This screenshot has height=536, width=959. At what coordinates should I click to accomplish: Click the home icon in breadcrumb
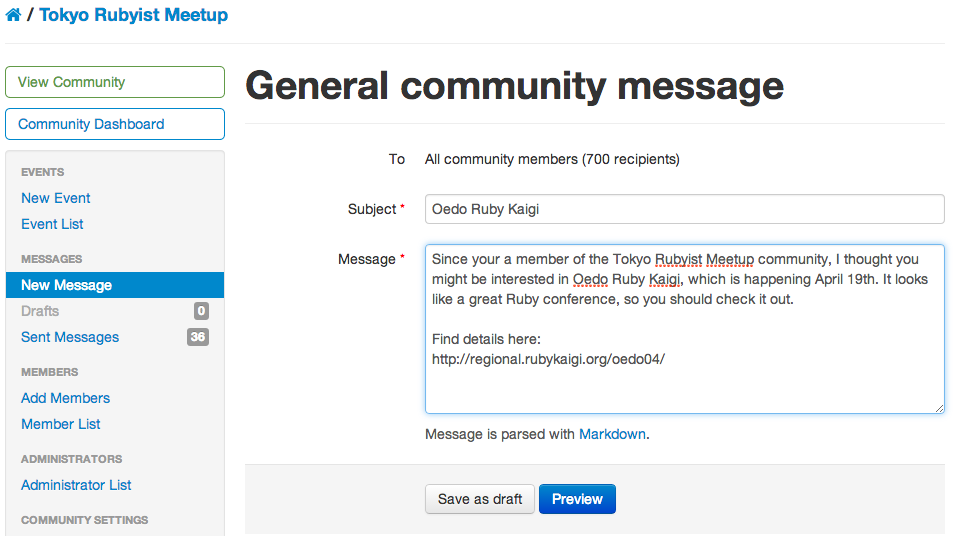13,15
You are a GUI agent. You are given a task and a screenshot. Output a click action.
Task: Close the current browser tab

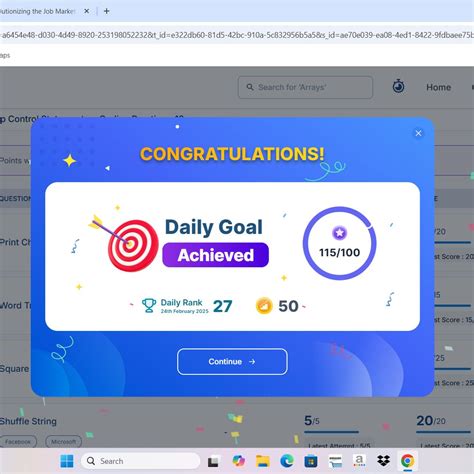87,11
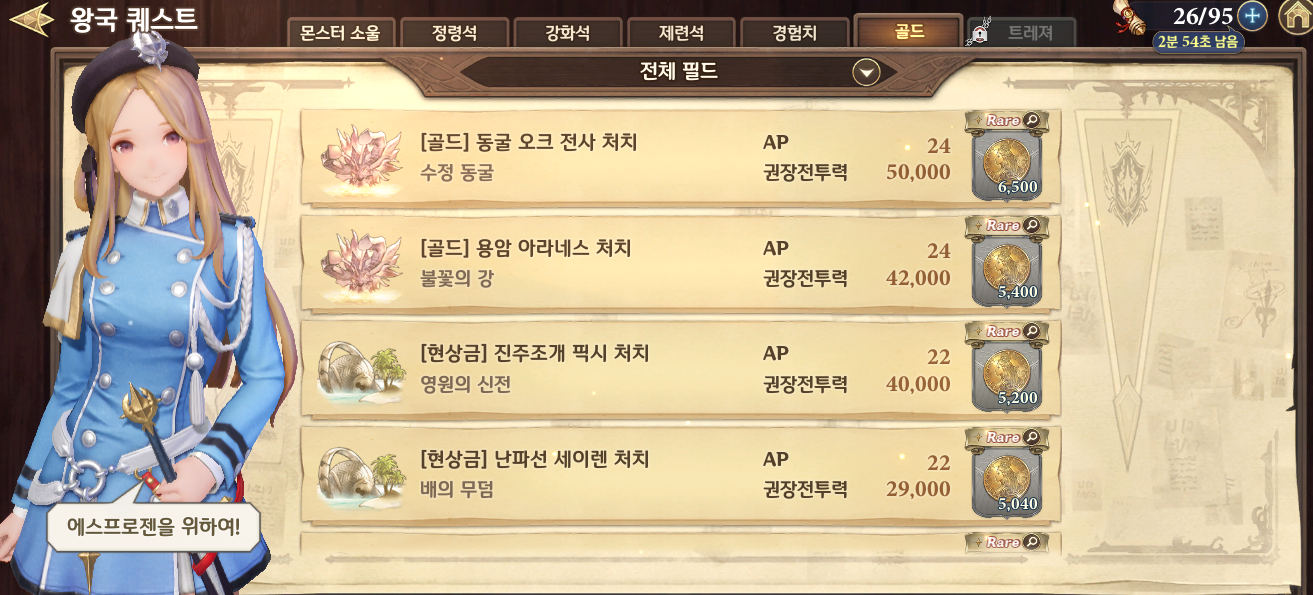The image size is (1313, 595).
Task: Switch to the 정령석 tab
Action: [x=454, y=33]
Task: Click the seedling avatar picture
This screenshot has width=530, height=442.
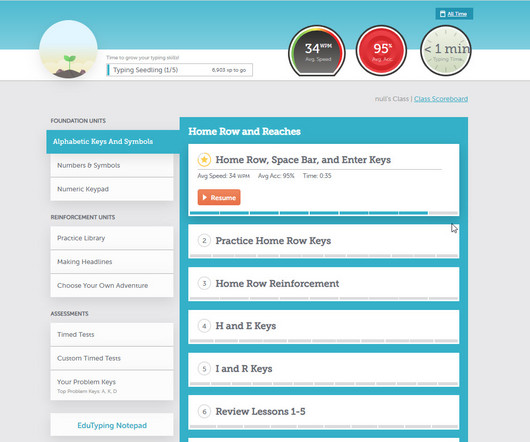Action: pyautogui.click(x=69, y=49)
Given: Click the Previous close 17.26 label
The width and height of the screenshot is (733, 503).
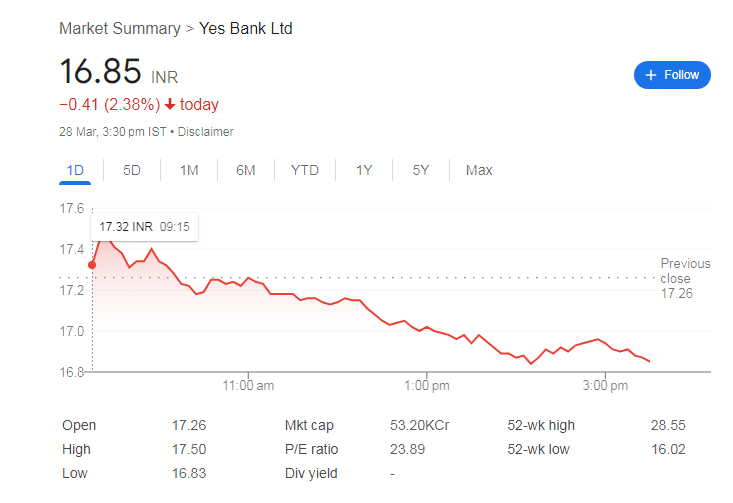Looking at the screenshot, I should click(x=685, y=278).
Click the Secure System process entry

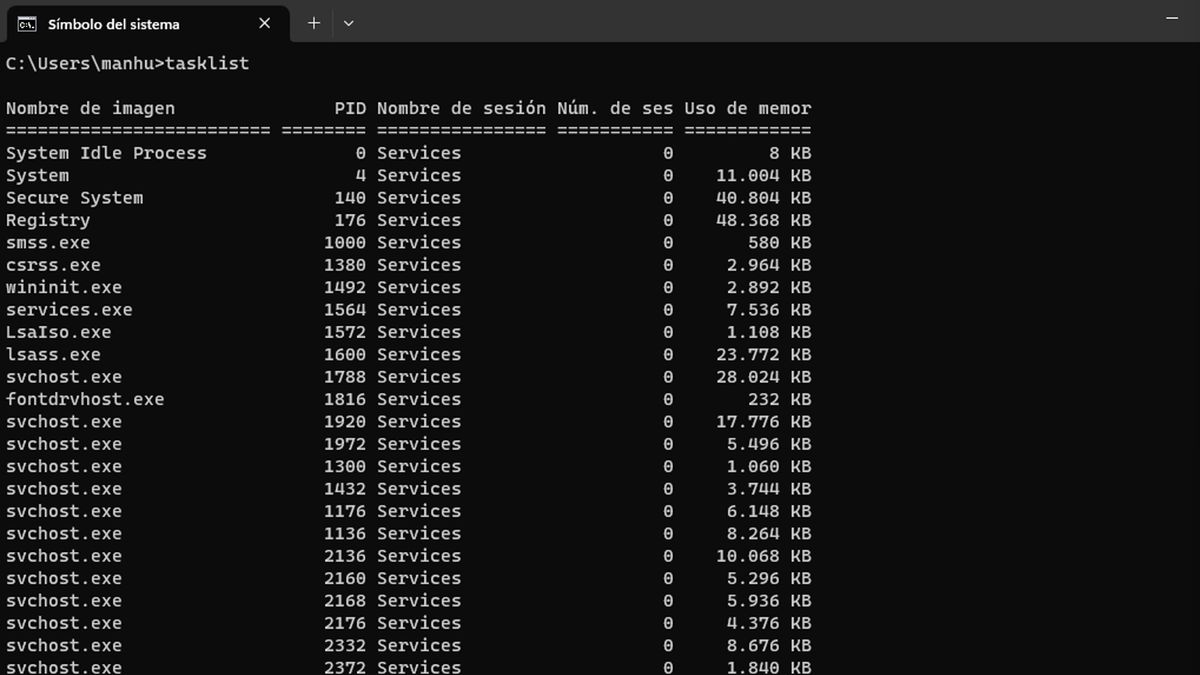click(x=74, y=197)
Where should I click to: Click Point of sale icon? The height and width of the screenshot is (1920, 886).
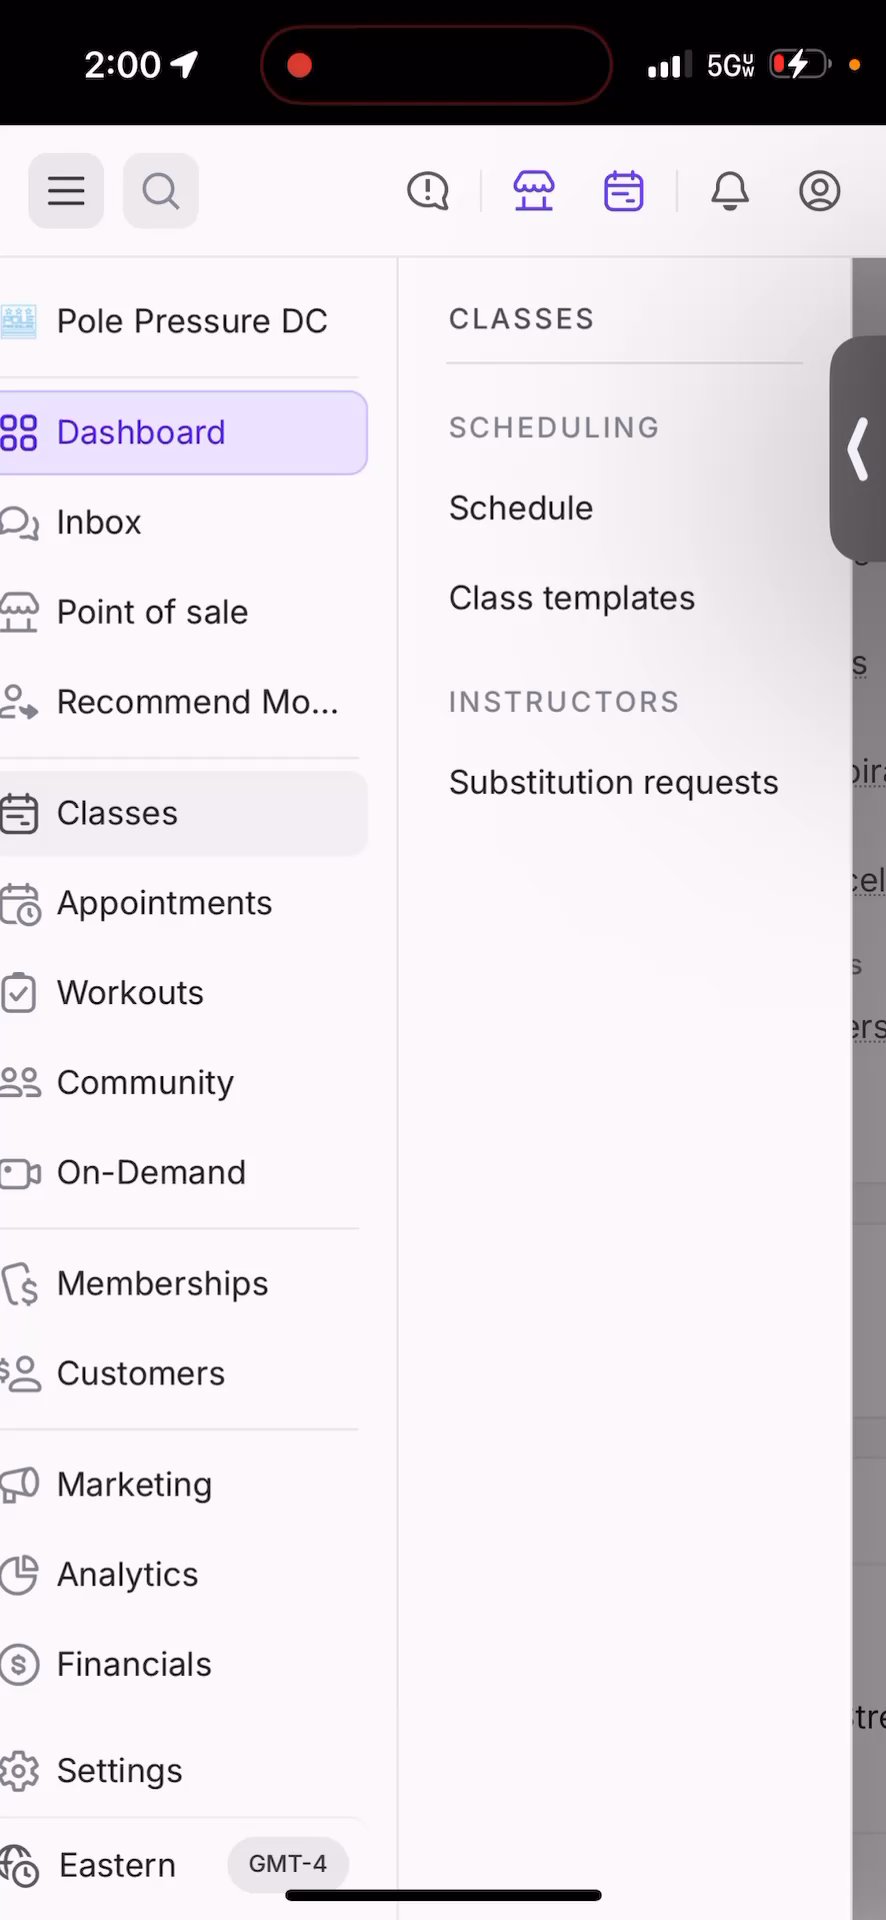tap(19, 612)
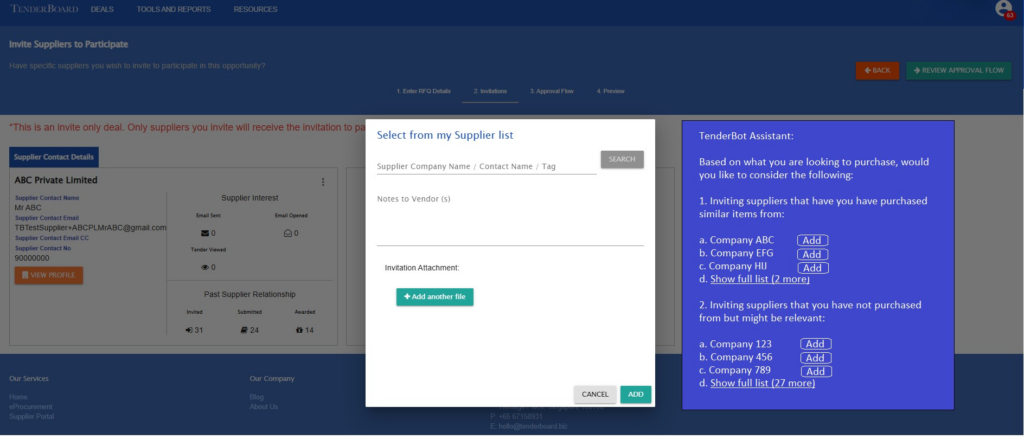The image size is (1024, 440).
Task: Open the Resources menu
Action: tap(256, 9)
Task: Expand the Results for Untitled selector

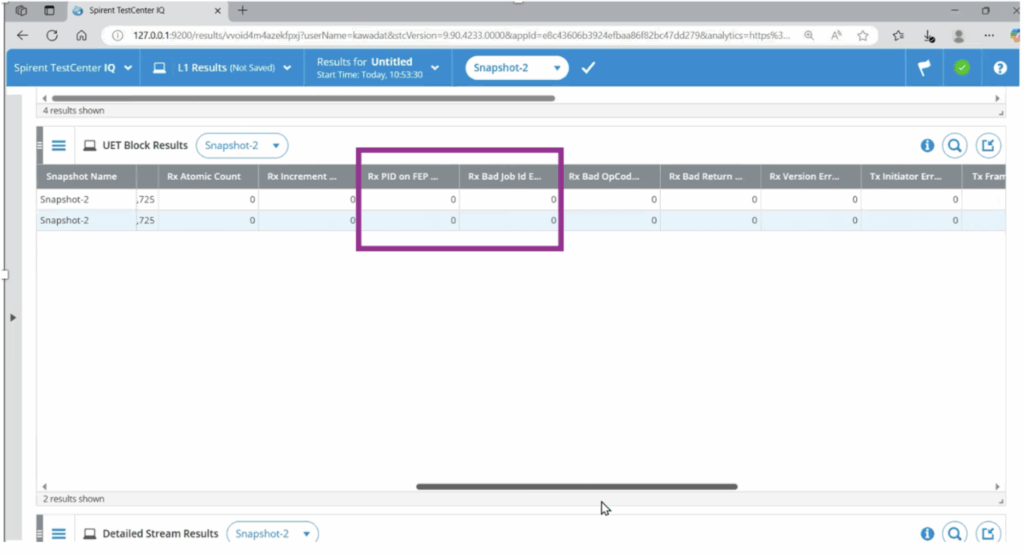Action: point(377,68)
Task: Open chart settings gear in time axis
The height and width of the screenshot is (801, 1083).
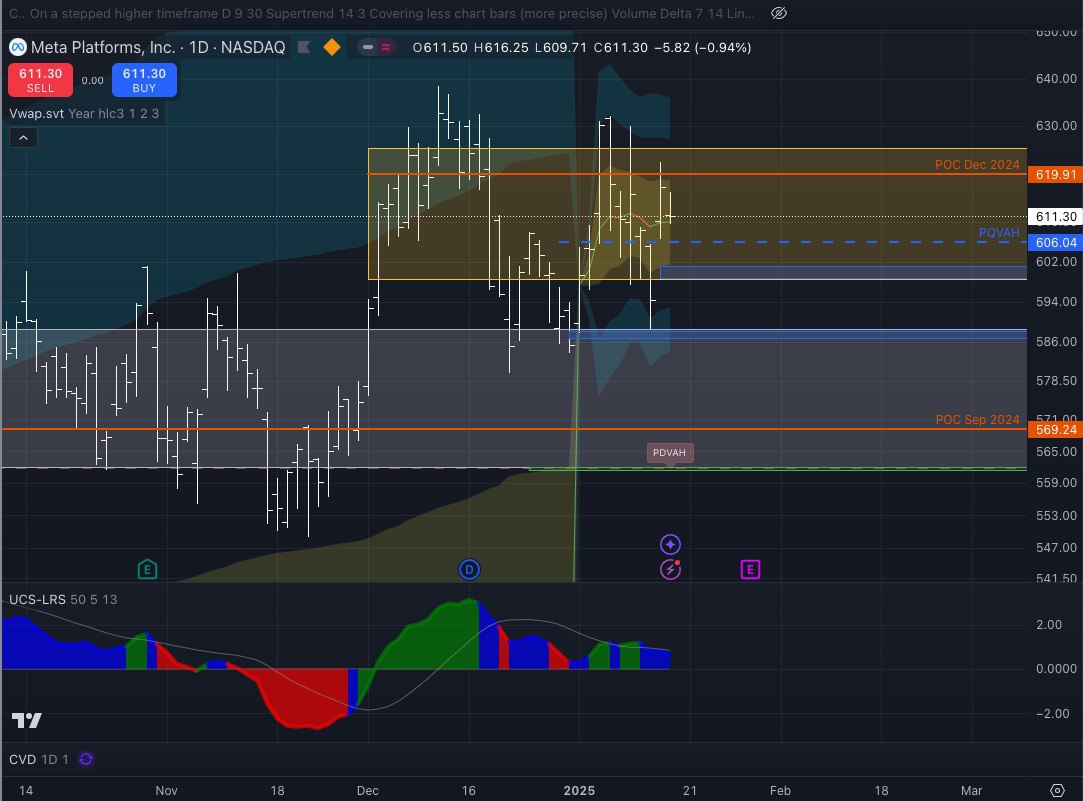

What you will do: The required answer is an exact, picture-free copy of the lines from the opening of the listing above through the line with "Task: Click the seedling avatar picture".

Solution:
This screenshot has height=536, width=959. At what coordinates should I click to accomplish: Click the home icon in breadcrumb
13,15
You are a GUI agent. You are given a task and a screenshot. Output a click action.
Task: Close the current browser tab

87,11
The image size is (1313, 595).
Task: Switch to the 정령석 tab
Action: [x=454, y=33]
Task: Click the seedling avatar picture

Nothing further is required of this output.